JAMES H. MADDOX. The family name of Mr. Maddox is one which is ineffaceably traced on the history of Fort Worth and which figures on the pages whose records perpetuate the principal events from early days to the present time. He was born in Claiborne parish, Louisiana, in 1862, his parents being Colonel W. A. and Mary A. (Mays) Maddox. The father was born in Troop county, Georgia, April 15, 1825, but removed from that state to northern Louisiana in 1848 and purchased a large plantation. In 1877 he located in Tarrant county, Texas, and for a number of years cultivated a farm a few miles south of this city, retiring from active labors several years before his death, which occurred at the home of his son, E. P. Maddox, April 25, 1904, age eighty. During the Civil war he was a gallant Confederate soldier, and for meritorious service was made the colonel of his regiment. He was twice wounded, and participated in many of the leading engagements of the war. His funeral services were conducted under the auspices of R. E. Lee Camp, No. 158, United Confederate Veterans. Mrs. Maddox’s death occurred at Fort Worth in 1877. One of their sons, Colonel R. E. Maddox, is now president of the National Bank of Commerce of Fort Worth, was tax assessor and collector of this city for nine years, later was extensively engaged in farming and breeding blooded stock in Tarrant county, and for some years previous to the panic of 1893 was one of two men who were the largest taxpayers in the county. Another son, Walter T. Maddox, served as sheriff of Tarrant county for several years, and is now engaged in the real estate business here.

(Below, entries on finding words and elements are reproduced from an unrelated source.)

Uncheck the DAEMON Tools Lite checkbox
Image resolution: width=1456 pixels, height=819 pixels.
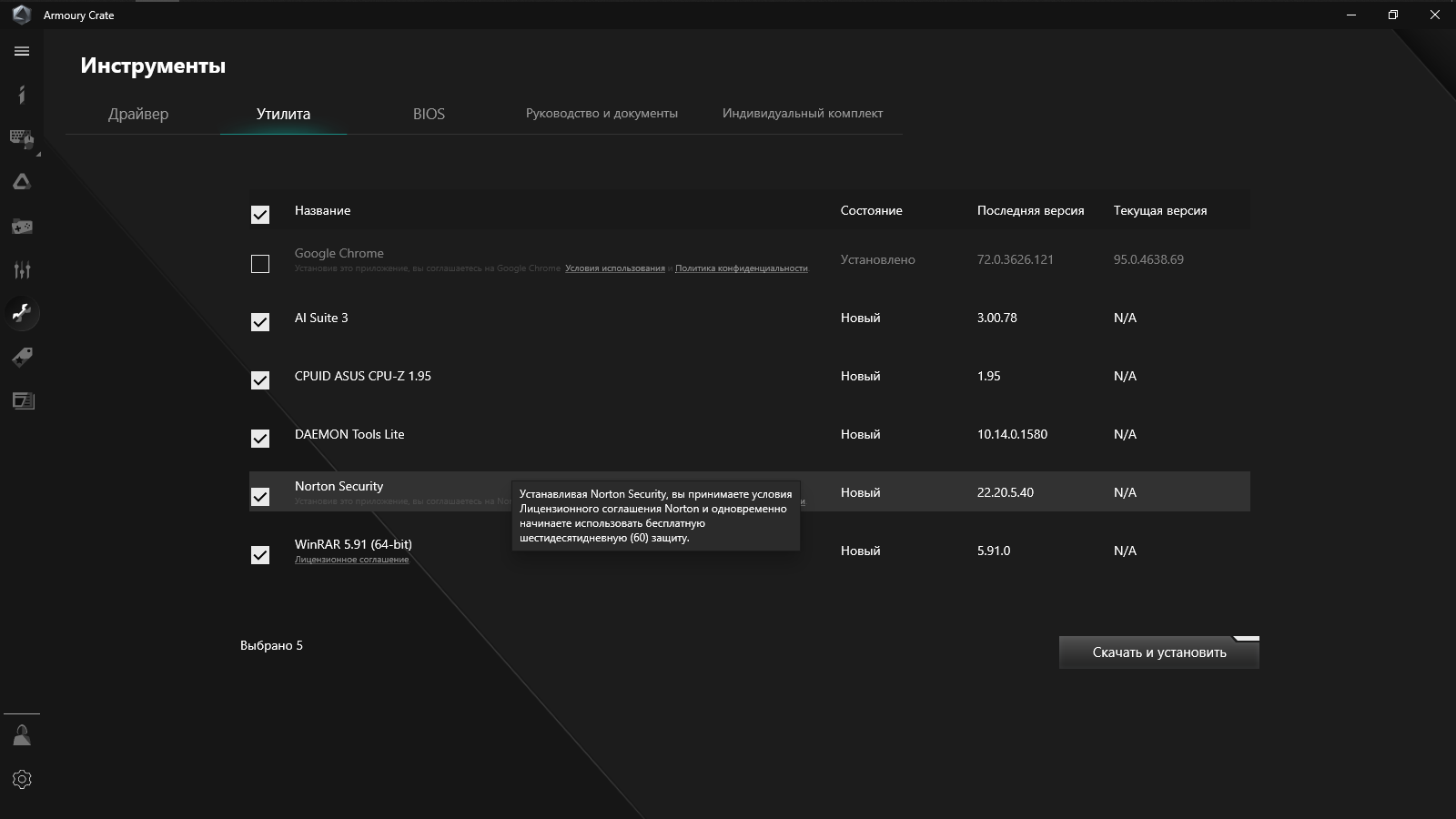tap(260, 439)
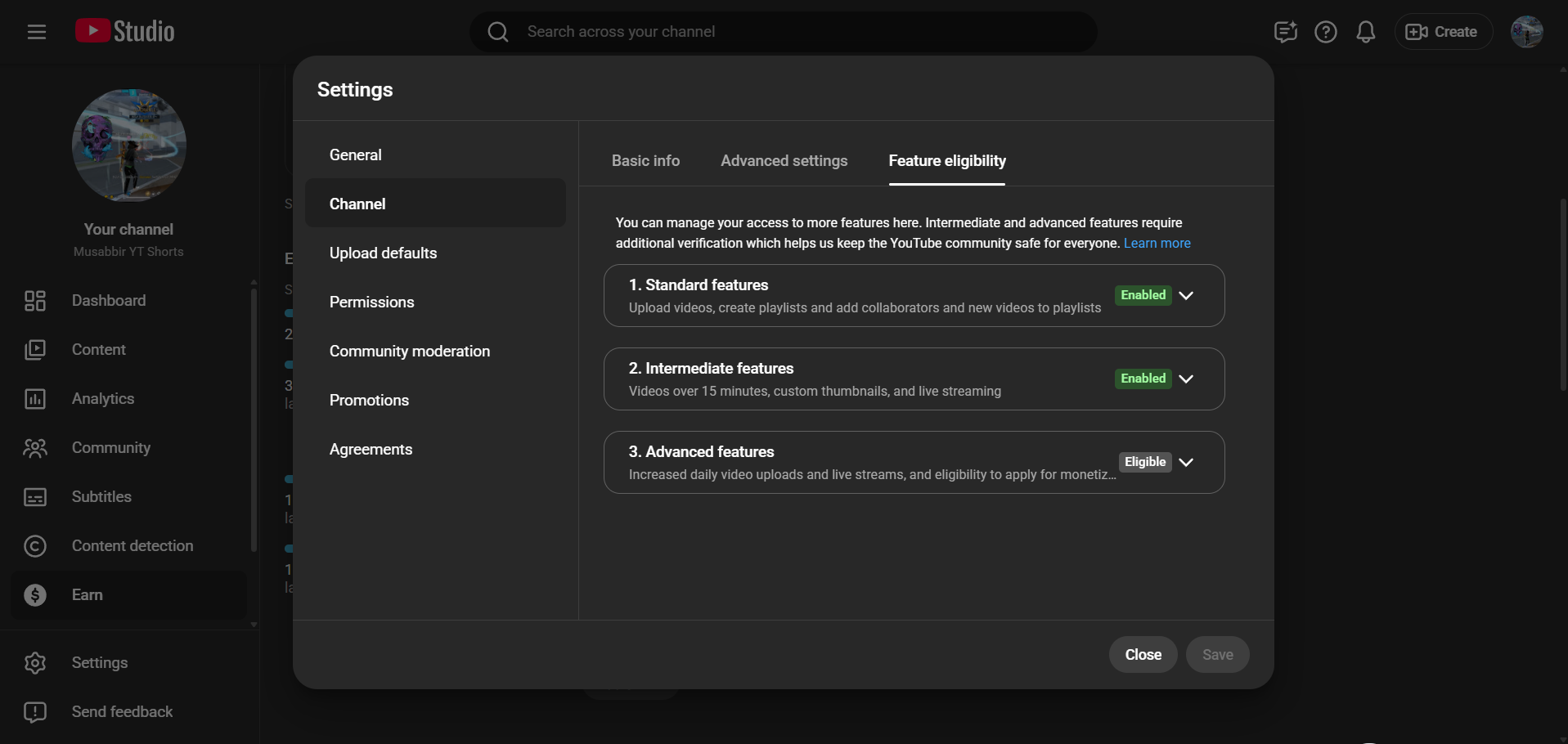Expand the Advanced features chevron
1568x744 pixels.
tap(1186, 462)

James H. Maddox, the seventh son, came to this state in 1876, a short time previous to his father’s arrival, although some of his brothers came previous to that time. For about four years he was engaged in work on his father’s farm, and was then made the deputy sheriff of Tarrant county, in which capacity he served for fourteen years. In 1891 he was made the chief of police, this office being technically known as city marshal, for whoever becomes city marshal is appointed ex-officio chief of police by the city law, and in this position Mr. Maddox served for six years, following which, for nearly four years, he was manager for the Fort Worth branch of the Pabst Brewing Company. In April of that year he was elected chief of the fire department, and has served as such continuously to the present time, proving an efficient officer.

In this city Mr. Maddox was united in marriage to Miss Josephine B. Douglas, a member of a well known Virginian family, and whose death occurred April 5, 1899, leaving two sons, Douglas and Victor. In his fraternal relations Mr. Maddox is a member of the Independence, Order of Odd Fellows, the Knights of Pythias, the Red Men and the Eagles.